A strange dream came to him as he slept. Visions as sporadic as the display. Commercials played in his mind, of people laughing and smiling, telling him to buy a new car or kitchen appliance. “Free. With no extra charge.” They would say. “Join today for three months, no interest.” And “You could be chosen to be the next big winner.” And “Start your new life today.” All these offerings made him sick. The commercials became faded. He saw through the fake facades they were wearing, their fake smiles and grinning teeth. So fake, he thought, so fake and yet all-consuming. He couldn’t turn away. They made him feel stupid and childish, talking to him with condescending tones. “Don’t you want to be free from stress?” There were older commercials, from the 80s, then 70s, then 60s. Time went backwards. Back further he saw ads in newspapers from the 40s and 30s about tonic waters and special equipment that would make him feel better. He started to shake. But he couldn’t escape. It was a numbing feeling, like the abandonment of reason. An abandonment of logic and common sense.

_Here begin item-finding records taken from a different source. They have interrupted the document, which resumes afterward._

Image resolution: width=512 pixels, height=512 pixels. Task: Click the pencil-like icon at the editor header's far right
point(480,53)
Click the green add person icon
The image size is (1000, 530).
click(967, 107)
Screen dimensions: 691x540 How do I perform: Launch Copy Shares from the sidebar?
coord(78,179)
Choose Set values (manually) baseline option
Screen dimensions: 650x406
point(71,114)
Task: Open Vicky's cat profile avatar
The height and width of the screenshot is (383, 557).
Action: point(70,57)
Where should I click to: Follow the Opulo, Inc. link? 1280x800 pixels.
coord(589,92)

“No…No!” He shouted, as he saw cave men smashing rocks together, of ancient humans pushing and grabbing at each other, hairy hands pulling at hairy arms in confusion. Primitive urges of aggression. Murder. Violence. Compulsion. Possession. So stupid yet so desirable. A happiness to let go and become a swirling consciousness of pointless consumerism. And consume him it did. With sudden impact he only wanted to press, push, choke, slap, and pop anything he could get his hands on.

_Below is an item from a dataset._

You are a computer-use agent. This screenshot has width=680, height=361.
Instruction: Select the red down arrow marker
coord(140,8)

He screamed, high and shrill like a girl and awoke to the burning light of the TV. He was blinded by it, until the shapes formed and he was looking into the display, into the living room he saw before. More static, more random lines and symbols. The distortions were glowing now. The room on the TV was dark. In the background was a dirty and gloomy kitchen, filled with pots, poverty, over-consumption, and rot. Thomas could almost smell the dusty couch with its century old leather and cracks that signified…

Thomas jumped out of his chair. There was a man there, to the right of the screen, staring open mouthed and eyes wide and teary, sitting on the same couch, right across from him. The man had a portly resemblance to himself, but twice as useless. The man must’ve been much older, in his sixties and probably didn’t leave the house much. This couldn’t have been a channel. Who would watch this? And then he realized. This was the same living room from before. A burned-in image…? How could an entire room be burned in? But no, the image was moving. The overweight man with stubble was breathing, although slowly.

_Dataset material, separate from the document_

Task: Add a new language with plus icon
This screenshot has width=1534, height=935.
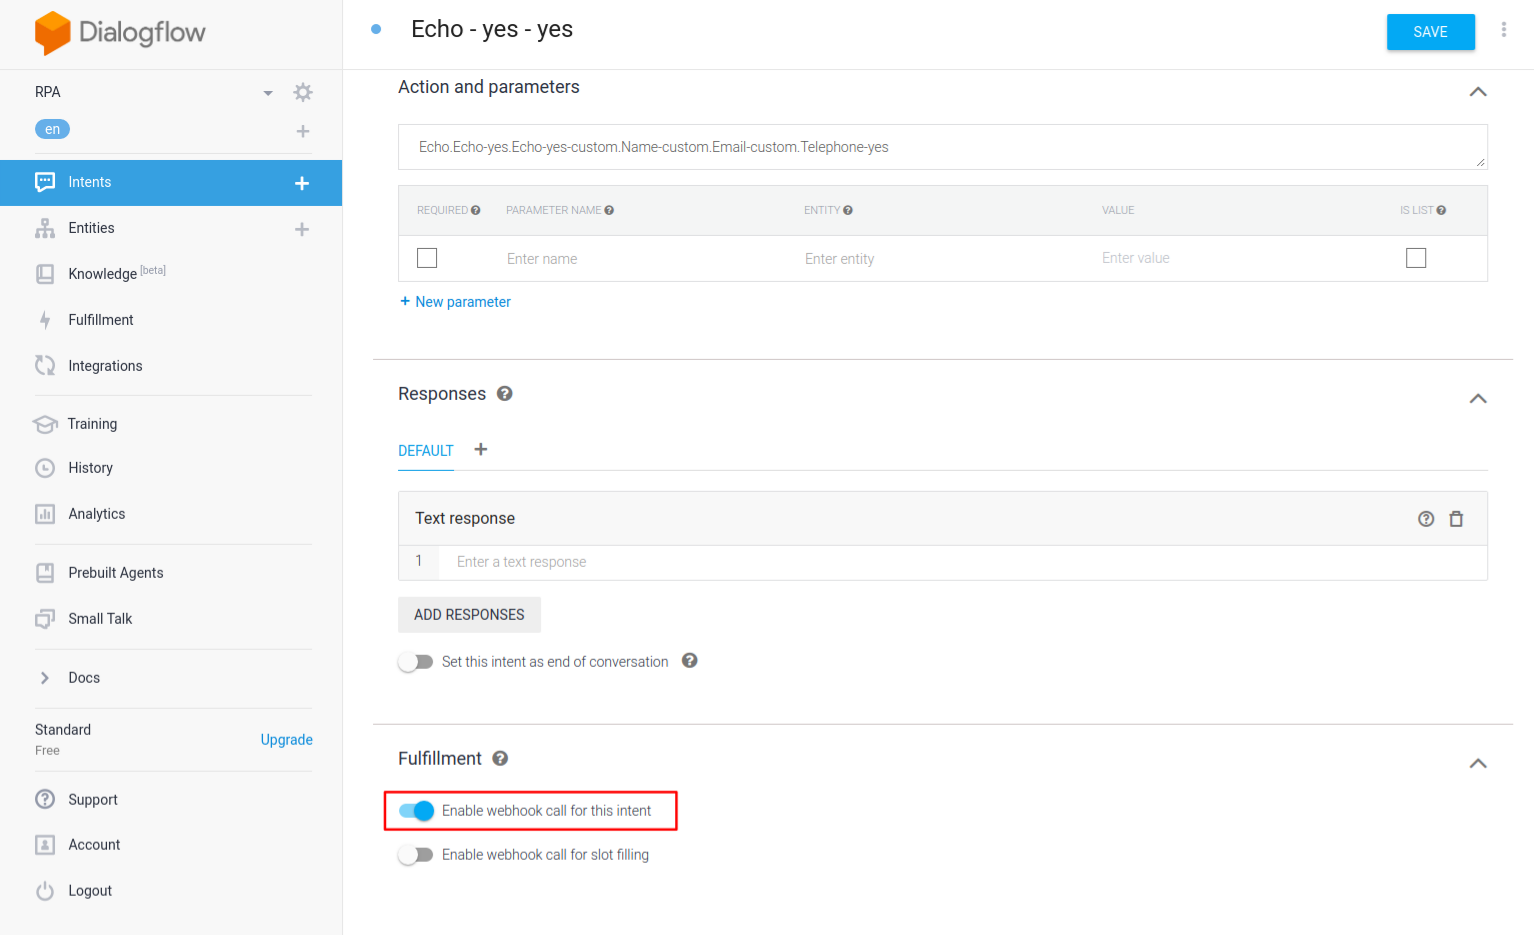Action: (x=303, y=131)
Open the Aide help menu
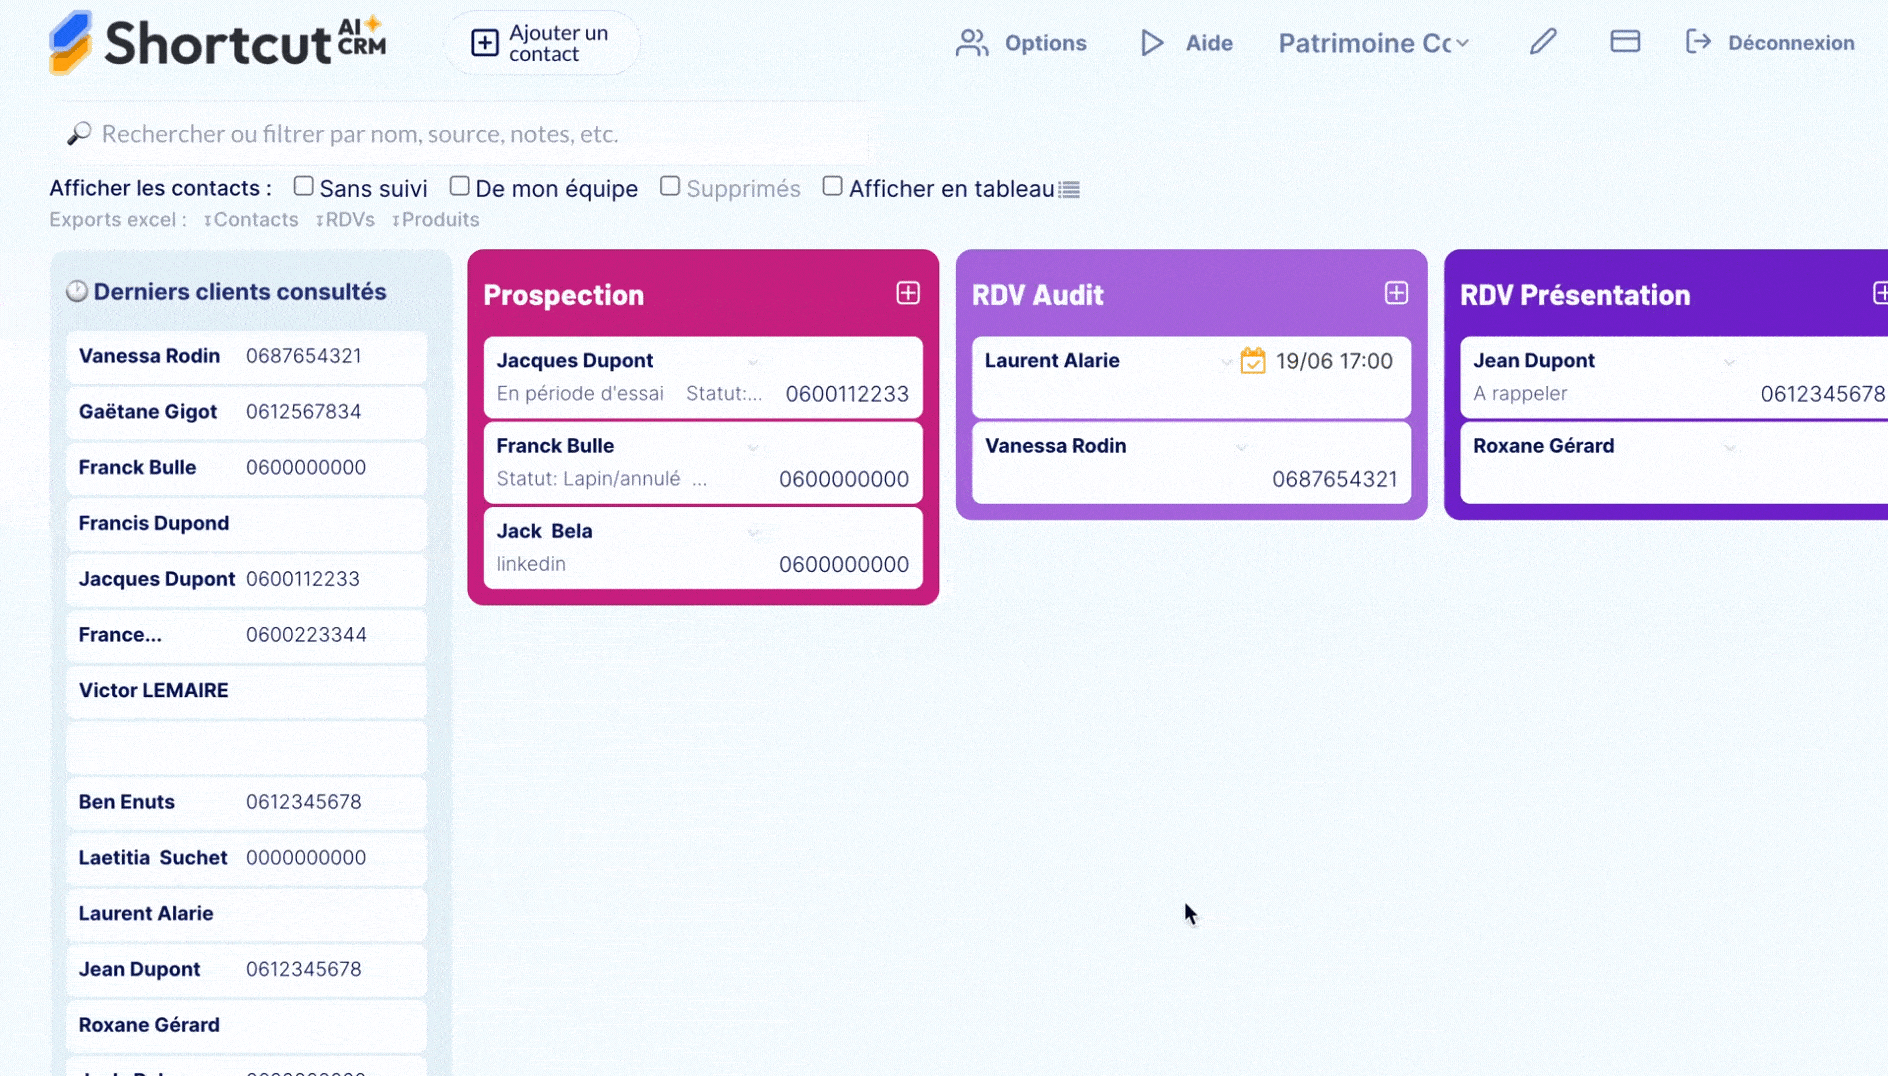The height and width of the screenshot is (1076, 1888). (1187, 43)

The weight of what he was seeing struck him like a knife to the chest. All the pain in that dull face, drooling and numb, coalesced into a laser beam that burned Thomas’ eyes and soul. He saw for the first time a man who was worthless and dead inside, stuck on the couch, forever forced to watch his life away, watch the mind-sucking channels like a substance abuse junky or a hypnotized mental patient. How worthless…

The blotch was over the face and become darker, more pronounced. The man’s face grew darker, rotting there on the screen. Thomas couldn’t take anymore and pushed the power button the remote. It didn’t work. He smacked it on his leg. It didn’t turn off. The eyes grew darker, wider and bigger –black holes burning into his soul. He froze. He couldn’t move. He wasn’t sure if the eyes were drawing him in or if he even wanted to move. Numbness took over his body. They bore into him. Those black, hollow eyes…Tears streamed down his face as he questioned his own pointless existence. He couldn’t escape, trapped in this moment of focused attention, not sure if he was staring at the TV or if he was trapped inside the TV. But he didn’t care. Not anymore. Nothing mattered. He continued to stare at the man’s face. Nothing was left. Staring, staring, and staring, for eternity.